Bei der vorausgehend beschriebenen, erfindungsgemässen Vorrichtung zur Münzenzählung und Münzenverarbeitung werden die Daten und die Anzahl der gezählten Münzen auf der Grundlage der beiden unterschiedlichen Daten überprüft, die von dem Münzensorte- und Echtheit- Unterscheidungsbereich und von dem Münzensensorbereich kommen. Ist die voreingestellte Anzahl erreicht, so wird die Anzahl der auf der Münzenbahn verbleibenden Münzen gezählt und diese Münzen werden ohne Anhalten des Münzentransportes selbsttätig eliminiert. Werden dabei die Münzen bei voreingestellter Münzenanzahl für jede der Münzensorten sortiert und gezählt, so liefert die Erfindung eine erheblich verbesserte Zählgenauigkeit bei effektiver Voreinstellung, besonders wenn beabsichtigt ist, die Münzensortierung und Zählung in Verbindung mit einer hohen Transport- und Verarbeitungsgeschwindigkeit von Münzen mehrerer Münzensorten durchzuführen.

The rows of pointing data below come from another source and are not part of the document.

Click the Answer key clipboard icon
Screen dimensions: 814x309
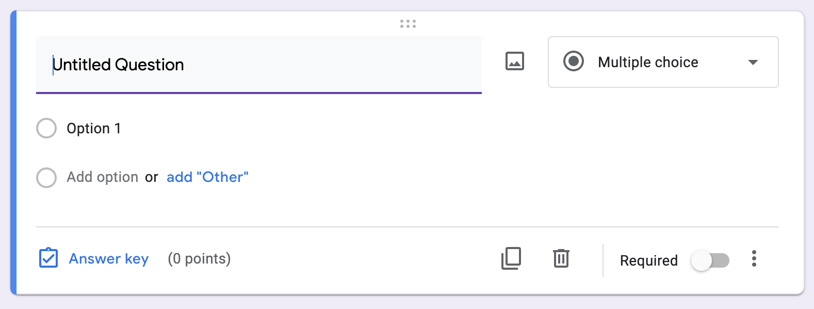pyautogui.click(x=48, y=258)
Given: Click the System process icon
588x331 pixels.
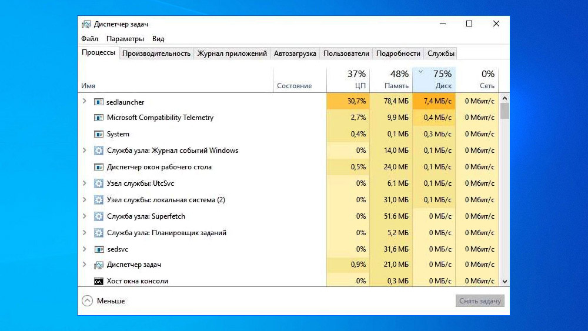Looking at the screenshot, I should [x=99, y=134].
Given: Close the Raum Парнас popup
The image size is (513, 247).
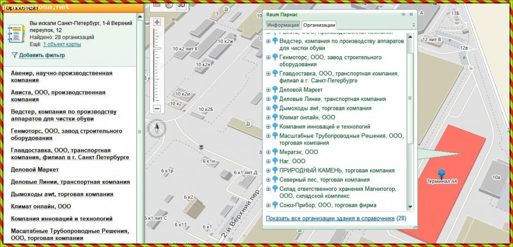Looking at the screenshot, I should [x=411, y=15].
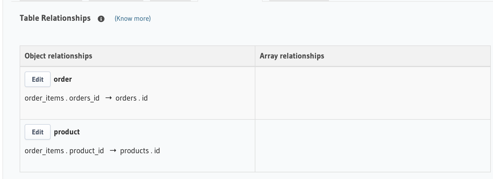Open the Know more link
493x179 pixels.
tap(133, 19)
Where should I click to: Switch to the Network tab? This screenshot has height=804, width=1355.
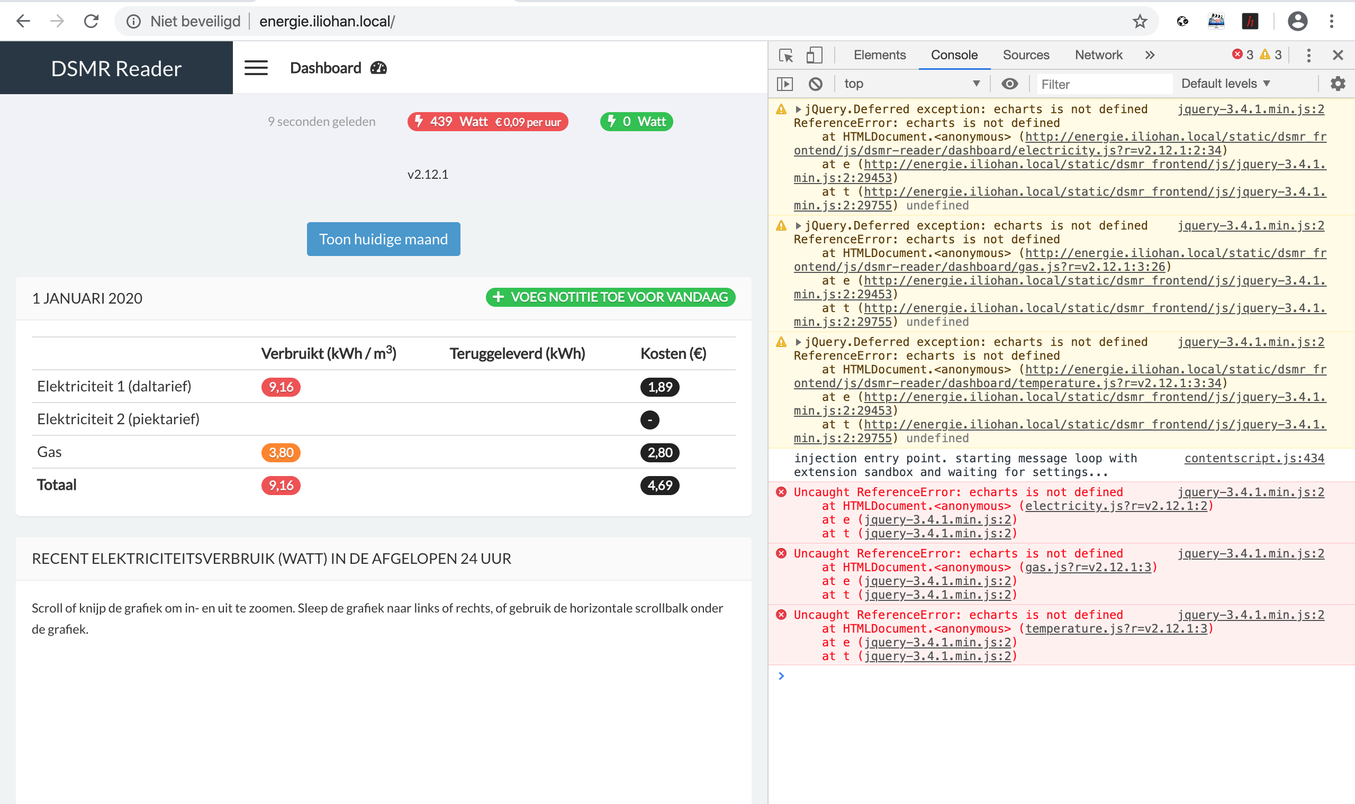pos(1098,54)
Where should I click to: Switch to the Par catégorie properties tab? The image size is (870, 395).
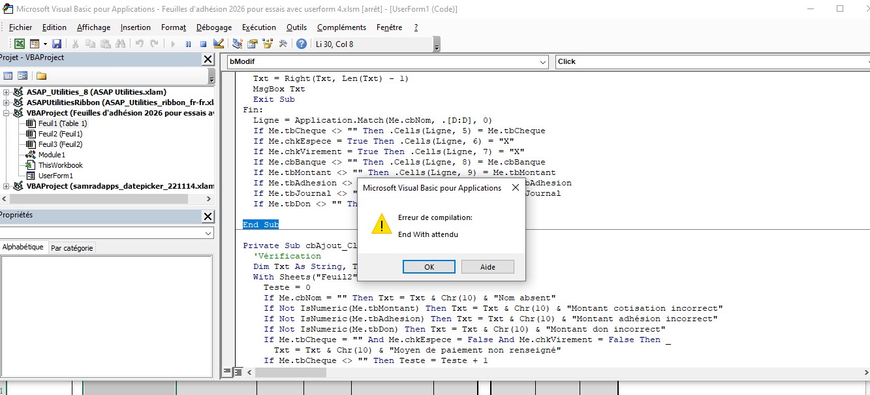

Da es möglich ist, selbsttätig die Münzensorten abzuführen, die die voreingestellte Münzenanzahl in beliebiger Reihenfolge erreichen, d.h. ohne dass die Folge der Entnahme der Münzensorten spezifiziert ist, werden die verbleibenden Münzensorten, die nicht ihre vorgeschriebene Einstellung erreichen, anschliessend mittels akkumulativer Zählung bearbeitet und die Münzen der verschiedenen Münzensorten, wovon jede eine vorgegebene Voreinstellungsanzahl aufweist, können bei Hochgeschwindigkeitsbetrieb und bei unspezifizierten Münzensorten erhalten werden.


Anspruch[de]
  1. Vorrichtung zur Zählung und Verarbeitung von Münzen, in welcher die Anzahl Münzen, die von einem Münzenzufuhrbereich geliefert werden, gezählt werden, während die Münzen auf einer Münzenbahn der Vorrichtung gefördert werden, mit

    einer Zählvorrichtung zum Zählen der Anzahl Münzen, die auf einer Münzenbahn verbleiben, wenn eine voreingestellte Anzahl für eine der Münzensorten erreicht ist,

    einer Münzeneliminierungsvorrichtung, die einer Münzeneliminierungsöffnung in der Münzenbahn zugewandt ist und die zwecks Öffnen und Schliessen der Münzeneliminierungsvorrichtung gesteuert werden kann, und

    einer Münzenzufuhr-Sperrvorrichtung, die der Münzenausgabeöffnung im Münzenzufuhrbereich zugewandt ist und so gesteuert werden kann, dass sie nach Wunsch die Münzenzufuhr sperrt, dadurch gekennzeichnet, dass, wenn die gezählte Anzahl den voreingestellten Wert erreicht, die Münzenzufuhr-Sperrvorrichtung (6) gesteuert wird, um eine Münzenzufuhr vom Münzenzufuhrbereich zu sperren, und dass die Münzeneliminierungsvorrichtung (16) dann gesteuert wird, um die Münzeneliminierungsöffnung (13) zu öffnen, dass die verbleibenden Münzen, die von der Zählvorrichtung auf der Grundlage der Sperrung der Münzenzufuhr verrechnet werden, selbsttätig ausgegeben werden und der Voreinstellvorgang der gleichen Zählungs-Anzahl für eine Mehrzahl von Münzen automatisch eingestellt wird.